From Docker in Action, Second Edition by Jeff Nickoloff and Stephen Kuenzli
This article delves into running software in Docker containers.
Solved problems and the PID namespace
Every running program—or process—on a Linux machine has a unique number called a process identifier (PID). A PID namespace is a set of unique numbers that identify processes. Linux provides tools to create multiple PID namespaces. Each namespace has a complete set of possible PIDs. This means that each PID namespace will contain its own PID 1, 2, 3, and so on.
Most programs don’t need access to other running processes or to be able to list the other running processes on the system. Docker creates a new PID namespace for each container by default. A container’s PID namespace isolates processes in that container from processes in other containers.
From the perspective of a process in one container with its own namespace, PID 1 might refer to an init system process like
supervisord. In a different container, PID 1 might refer to a command shell like bash. Run the following to see it in action:
docker run -d --name namespaceA \ busybox:1.29 /bin/sh -c "sleep 30000" docker run -d --name namespaceB \ busybox:1.29 /bin/sh -c "nc -l 0.0.0.0 -p 80" docker exec namespaceA ps #1 docker exec namespaceB ps #2
Command #1 above should generate a process list similar to the following:
PID USER TIME COMMAND 1 root 0:00 sleep 30000 8 root 0:00 ps
Command #2 above should generate a slightly different process list:
PID USER TIME COMMAND 1 root 0:00 nc -l 0.0.0.0 -p 80 9 root 0:00 ps
In this example you use the
docker exec command to run additional processes in a running container. In this case, the command you use is called
ps, which shows all the running processes and their PID. From the output it’s clear to see that each container has a process with PID 1.
Without a PID namespace, the processes running inside a container would share the same ID space as those in other containers or on the host. A process in a container would be able to determine what other processes were running on the host machine. Worse, processes in one container might be able to control processes in other containers. A process that can’t reference any processes outside of its namespace is limited in its ability to perform targeted attacks.
Like most Docker isolation features, you can optionally create containers without their own PID namespace.

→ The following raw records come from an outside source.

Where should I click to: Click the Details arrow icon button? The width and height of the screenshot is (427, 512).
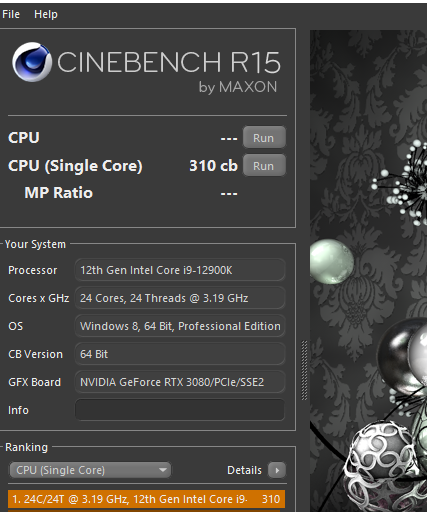tap(277, 470)
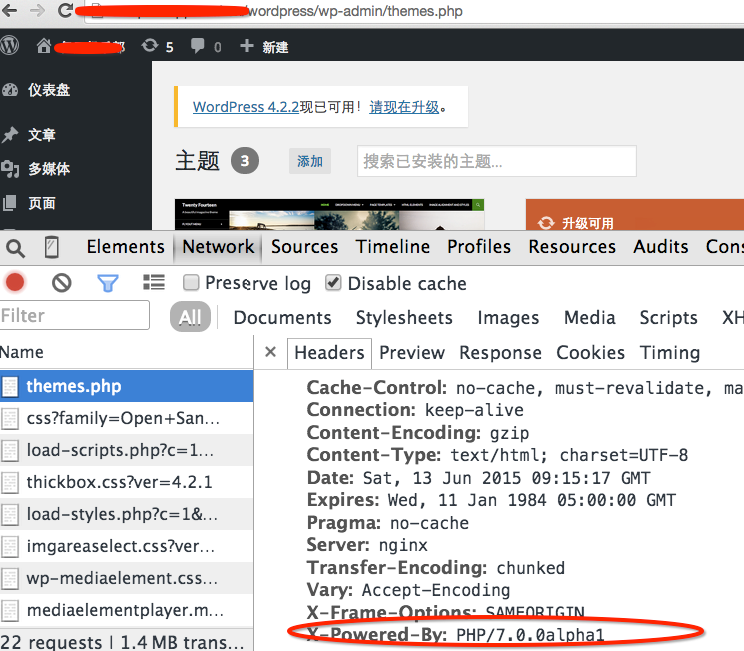The width and height of the screenshot is (744, 651).
Task: Click the updates icon showing 5
Action: 157,46
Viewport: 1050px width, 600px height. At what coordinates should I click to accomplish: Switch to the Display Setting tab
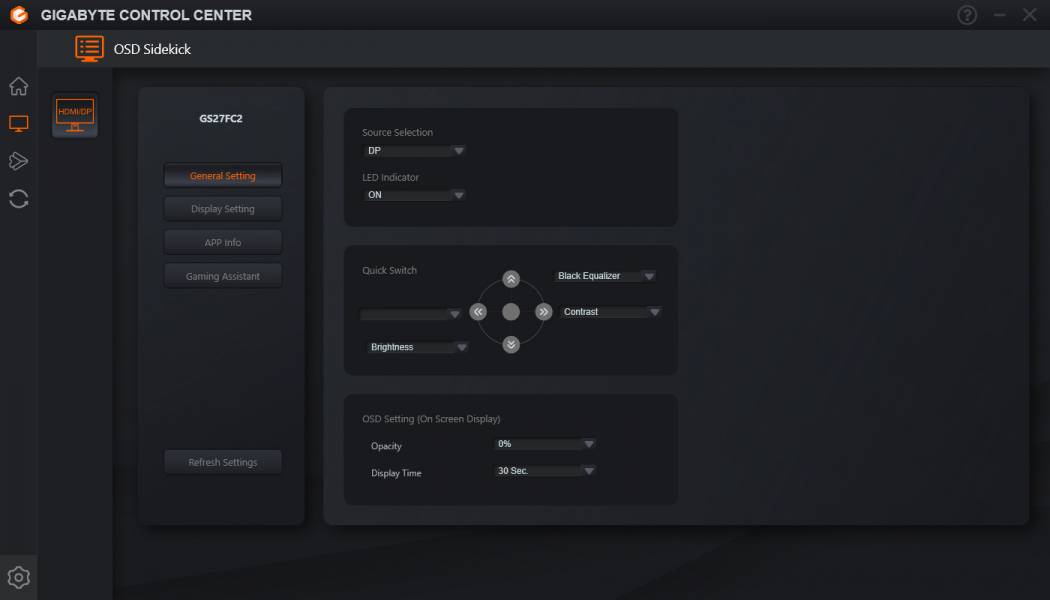point(223,209)
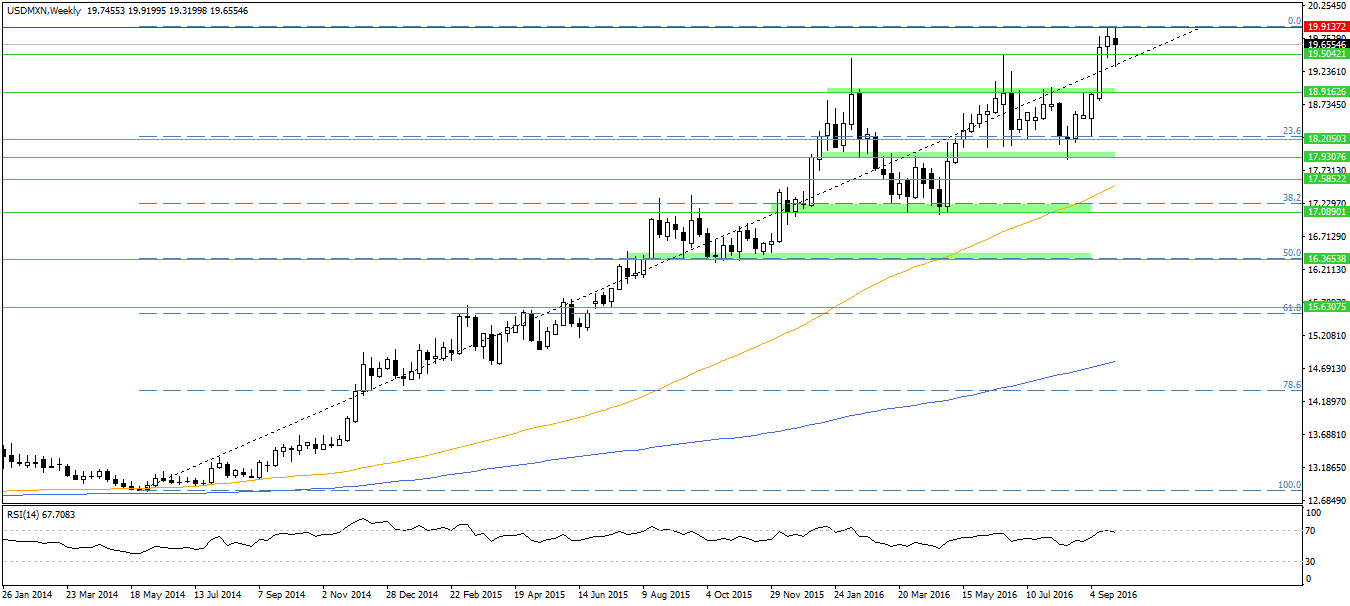Click the right end of orange moving average
The image size is (1350, 606).
point(1114,185)
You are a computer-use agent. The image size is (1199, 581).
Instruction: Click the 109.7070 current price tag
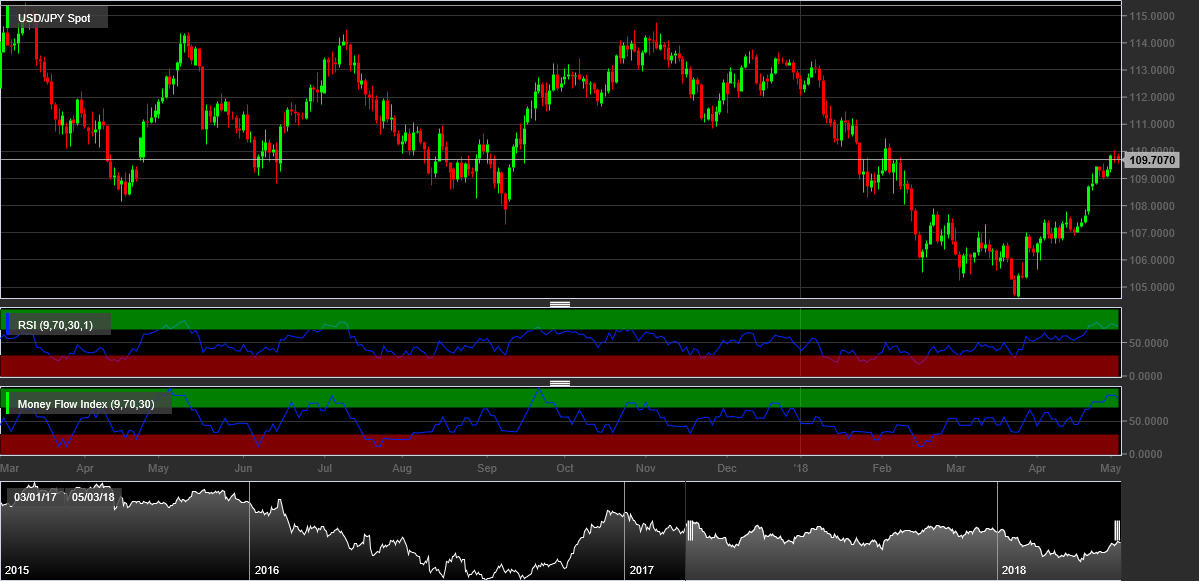coord(1152,160)
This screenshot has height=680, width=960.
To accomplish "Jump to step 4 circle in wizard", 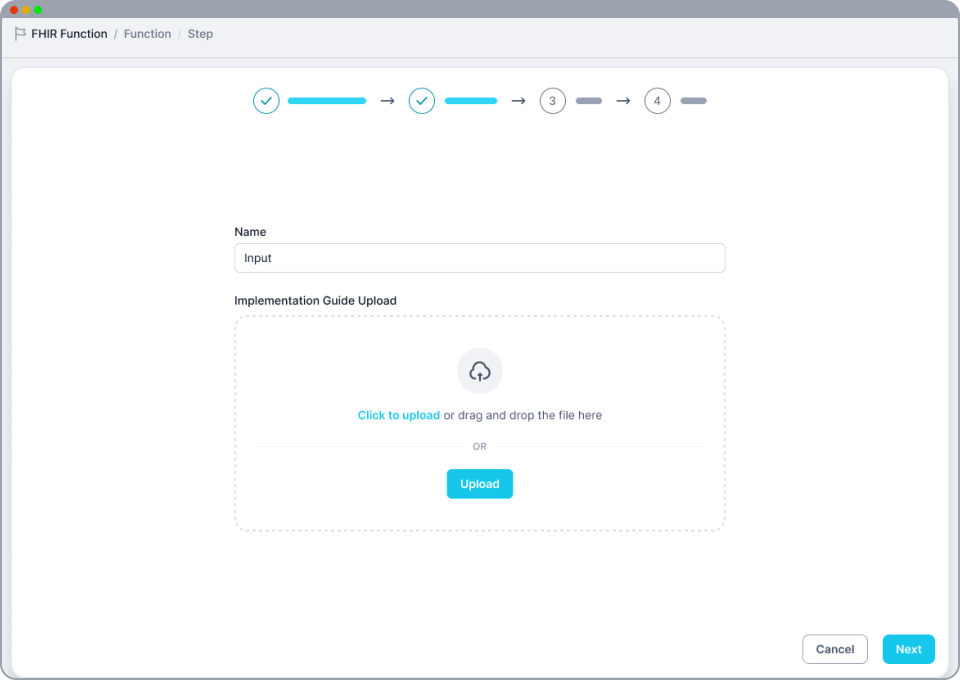I will 657,101.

This is critical if you’re using a program to perform system administration task that requires process enumeration from within a container. You can try this yourself by setting the
--pid flag on
docker create or
docker run and setting the value to
host. Try it yourself with a container running BusyBox Linux and the
ps Linux command:
docker run --pid host busybox:1.29 ps #A
#A Should list all processes running on the computer
Because containers all have their own PID namespace neither gain meaningful insight from examining it, nor take more static dependencies on it. Suppose a container ran two processes: a server and a local process monitor. That monitor could take a hard dependency on the server’s expected PID and use that to monitor and control the server. This is an example of environment independence.
Consider the previous web-monitoring example. Suppose you weren’t using Docker but were running NGINX directly on your computer. Now suppose you forgot that you’d already started NGINX for another project. When you start NGINX again, the second process won’t be able to access the resources it needs because the first process already has them. This is a basic software conflict example. You can see it in action by trying to run two copies of NGINX in the same container:
docker run –d --name webConflict nginx:latest docker logs webConflict #A docker exec webConflict nginx -g 'daemon off;' #B
#A The output should be empty
#B Start a second nginx process in the same container
The last command should display output like:
2015/03/29 22:04:35 [emerg] 10#0: bind() to 0.0.0.0:80 failed (98: Address already in use) nginx: [emerg] bind() to 0.0.0.0:80 failed (98: Address already in use) ...
The second process fails to start properly and reports that the address it needs is already in use. This is called a port conflict, and it’s a common issue in real-world systems where several processes are running on the same computer or multiple people contribute to the same environment. It’s a great example of a conflict problem that Docker simplifies and solves. Run each in a different container, like this:
docker run -d --name webA nginx:latest #A docker logs webA #B docker run -d --name webB nginx:latest #C docker logs webB #D
#A Start the first nginx instance
#B Verify that it is working, should be empty
#C Start the second instance
#D Verify that it is working, should be empty
Environment independence provides the freedom to configure software taking dependencies on scarce system resources without regard for other co-located software with conflicting requirements. Here are some common conflict problems:
- Two programs want to bind to the same network port.
- Two programs use the same temporary filename, which is prevented by file locks.
- Two programs want to use different versions of some globally installed library.
- Two processes want to use the same PID file.
- A second program you installed has modified an environment variable that another program uses. Now the first program breaks.
- Multiple processes competing for memory or CPU time.
All these conflicts arise when one or more programs have a common dependency but can’t agree to share, or have different needs. Like in the earlier port conflict example, Docker solves software conflicts with such tools as Linux namespaces, resource limits, file system roots, and virtualized network components. All these tools are used to isolate software inside a Docker container.